文書抜粋 »

また、スピンオフ『十三歳の誕生日、皇后になりました。』 がビーズログ文庫に(同)て2018年10月から2024年10月まで刊行された。このスピンオフも『月刊プリンセス』(同)にて2020年3月から青井みとによるコミカライズが連載されている[3]。
あらすじ
平民として白楼国に生まれた茉莉花。そんな茉莉花には「物覚えがいい」というちょっとした特技があった。縁あって後宮で宮女として働くことになった茉莉花はとある事件で官位を持つ女官となる。
ある時、女官長の指示で名家の子息とのお見合い練習の練習相手の代役を務めることに。しかしその場に現れたのは令息本人ではなく、白楼国の皇帝珀陽だった。お見合い練習中に起きた引ったくり事件をきっかけに茉莉花の特技を気に入った珀陽は茉莉花を官吏にすることを決める。
官吏となった茉莉花は次から次へと出される課題をこなし、優しくて押しの強い珀陽の側に行くため東奔西走することになる。
登場人物
声の項はオーディオドラマ版の声優[4]。
主要人物
- 晧 茉莉花(こう・まつりか)
- 声 - 高橋李依[4]
- 本作の主人公。16歳。亜麻色の髪に紫色の瞳。平民の生まれで14歳の時に官位のない後宮の宮女となったが、とある事件で手柄を立て翌年正八品という官位を持つ女官に異例の昇格をした。人より「ちょっと物覚えがいい」という特技がある。茉莉花自身は自分の能力を「ちょっと物覚えがいい」と認識しているが実際は一回見聞きしたものは一度で覚え、忘れることもない。皇帝である珀陽に才能を見初められるきっかけとなったお見合い練習中に起きたひったくり事件では、犯人の特徴を細かに覚えており犯人逮捕に貢献する。その後に珀陽から褒賞として、幼い男子の基礎教養の一つである四書を貰うことになりこれをきっかけに官吏への道を歩むこととなる。科挙試験では第二位の榜眼で合格し官吏となった。
- 優しく穏やかで気遣いのできる性格だが自己評価が低く、自信のなさから「私は~できるだけ。」と予防線を張っていた。幼い頃から物覚えがよかったため周囲から天才と持てはやされたが、物覚えがいい以上に昇華することができず落胆され[注 1]、周囲の目を気にしたり、物事に本気で取り組むことに恐れを感じたりするようになった。女官として働いていた際には周りから浮かないように手を抜いて仕事をしており、官吏になってすぐもその性格が影響し周囲から浮かないように行動していた。珀陽にそのことを指摘され考えを改めるようになる。

元データ »
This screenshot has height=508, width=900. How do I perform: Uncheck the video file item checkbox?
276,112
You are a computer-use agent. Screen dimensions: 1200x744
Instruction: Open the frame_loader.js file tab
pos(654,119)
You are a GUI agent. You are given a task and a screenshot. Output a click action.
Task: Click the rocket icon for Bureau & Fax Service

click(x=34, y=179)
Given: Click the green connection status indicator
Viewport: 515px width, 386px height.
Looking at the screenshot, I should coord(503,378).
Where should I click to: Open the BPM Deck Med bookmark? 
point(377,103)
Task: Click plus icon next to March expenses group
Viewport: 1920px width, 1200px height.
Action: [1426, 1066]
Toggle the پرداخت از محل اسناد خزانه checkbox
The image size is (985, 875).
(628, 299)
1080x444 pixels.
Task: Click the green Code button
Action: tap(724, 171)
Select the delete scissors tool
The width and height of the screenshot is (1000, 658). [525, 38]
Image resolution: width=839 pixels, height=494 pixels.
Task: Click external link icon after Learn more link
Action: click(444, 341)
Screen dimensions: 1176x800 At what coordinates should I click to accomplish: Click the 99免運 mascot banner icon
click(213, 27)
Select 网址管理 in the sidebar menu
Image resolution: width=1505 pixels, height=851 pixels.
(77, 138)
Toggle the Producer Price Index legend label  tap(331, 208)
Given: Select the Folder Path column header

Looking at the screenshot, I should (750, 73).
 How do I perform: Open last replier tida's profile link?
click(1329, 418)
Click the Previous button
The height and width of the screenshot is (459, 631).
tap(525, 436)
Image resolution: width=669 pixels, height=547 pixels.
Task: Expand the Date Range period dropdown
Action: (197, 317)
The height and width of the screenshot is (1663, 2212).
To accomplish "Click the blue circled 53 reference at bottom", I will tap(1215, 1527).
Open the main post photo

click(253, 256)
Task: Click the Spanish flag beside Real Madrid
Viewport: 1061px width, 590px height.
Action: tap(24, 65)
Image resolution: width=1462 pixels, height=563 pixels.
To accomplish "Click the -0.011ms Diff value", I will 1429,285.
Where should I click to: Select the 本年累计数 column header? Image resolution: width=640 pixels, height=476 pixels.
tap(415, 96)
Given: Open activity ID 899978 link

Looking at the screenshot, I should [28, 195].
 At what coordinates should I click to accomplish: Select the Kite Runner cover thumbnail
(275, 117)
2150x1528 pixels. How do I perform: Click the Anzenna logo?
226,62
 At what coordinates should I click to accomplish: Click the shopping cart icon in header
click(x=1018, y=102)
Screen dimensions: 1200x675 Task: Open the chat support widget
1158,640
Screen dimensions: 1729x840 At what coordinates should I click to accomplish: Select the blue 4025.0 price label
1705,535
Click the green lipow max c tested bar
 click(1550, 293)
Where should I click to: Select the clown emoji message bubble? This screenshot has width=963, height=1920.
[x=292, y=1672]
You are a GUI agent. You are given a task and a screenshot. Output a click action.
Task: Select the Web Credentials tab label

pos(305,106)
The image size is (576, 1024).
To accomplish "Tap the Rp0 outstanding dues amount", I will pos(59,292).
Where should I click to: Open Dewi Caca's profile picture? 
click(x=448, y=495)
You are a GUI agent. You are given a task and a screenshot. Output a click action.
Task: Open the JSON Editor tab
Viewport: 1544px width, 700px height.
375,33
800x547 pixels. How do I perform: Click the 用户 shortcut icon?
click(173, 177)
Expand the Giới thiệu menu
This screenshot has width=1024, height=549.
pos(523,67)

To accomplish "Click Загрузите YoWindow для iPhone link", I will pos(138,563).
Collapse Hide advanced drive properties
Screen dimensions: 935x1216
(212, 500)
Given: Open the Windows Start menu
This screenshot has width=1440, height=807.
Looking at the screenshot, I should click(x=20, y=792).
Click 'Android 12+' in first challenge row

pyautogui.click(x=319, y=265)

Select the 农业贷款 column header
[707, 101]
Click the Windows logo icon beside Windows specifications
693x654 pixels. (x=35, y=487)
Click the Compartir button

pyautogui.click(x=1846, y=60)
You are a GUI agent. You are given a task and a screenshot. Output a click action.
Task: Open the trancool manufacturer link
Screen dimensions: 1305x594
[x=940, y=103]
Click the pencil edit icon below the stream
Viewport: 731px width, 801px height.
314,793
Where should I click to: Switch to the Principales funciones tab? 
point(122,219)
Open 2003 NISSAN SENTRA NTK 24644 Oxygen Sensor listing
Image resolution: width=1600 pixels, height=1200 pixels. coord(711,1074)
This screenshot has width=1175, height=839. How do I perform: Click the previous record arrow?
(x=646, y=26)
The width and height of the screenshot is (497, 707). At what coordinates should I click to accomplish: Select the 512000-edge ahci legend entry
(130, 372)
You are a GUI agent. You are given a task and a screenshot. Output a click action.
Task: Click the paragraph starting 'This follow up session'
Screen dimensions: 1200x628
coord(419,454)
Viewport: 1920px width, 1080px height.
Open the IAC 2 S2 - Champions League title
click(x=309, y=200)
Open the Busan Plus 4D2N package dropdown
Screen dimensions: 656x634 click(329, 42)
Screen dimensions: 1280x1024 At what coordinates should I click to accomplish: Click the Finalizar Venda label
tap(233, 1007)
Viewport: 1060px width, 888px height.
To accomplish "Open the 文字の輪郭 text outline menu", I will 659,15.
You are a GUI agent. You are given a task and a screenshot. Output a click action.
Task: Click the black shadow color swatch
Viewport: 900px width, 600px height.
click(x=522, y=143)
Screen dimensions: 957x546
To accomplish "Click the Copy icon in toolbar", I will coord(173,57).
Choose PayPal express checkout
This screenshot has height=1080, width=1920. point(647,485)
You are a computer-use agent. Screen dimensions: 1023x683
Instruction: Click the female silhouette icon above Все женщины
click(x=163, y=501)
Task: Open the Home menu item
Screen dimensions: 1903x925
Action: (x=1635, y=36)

課題内容 » 文書抜粋に書かれている茉莉花の職を、就いた順にすべて挙げてください。

結果 »
1. 宮女(官位のない後宮の宮女)
2. 女官(正八品の官位を持つ女官)
3. 官吏(科挙試験に第二位の榜眼で合格)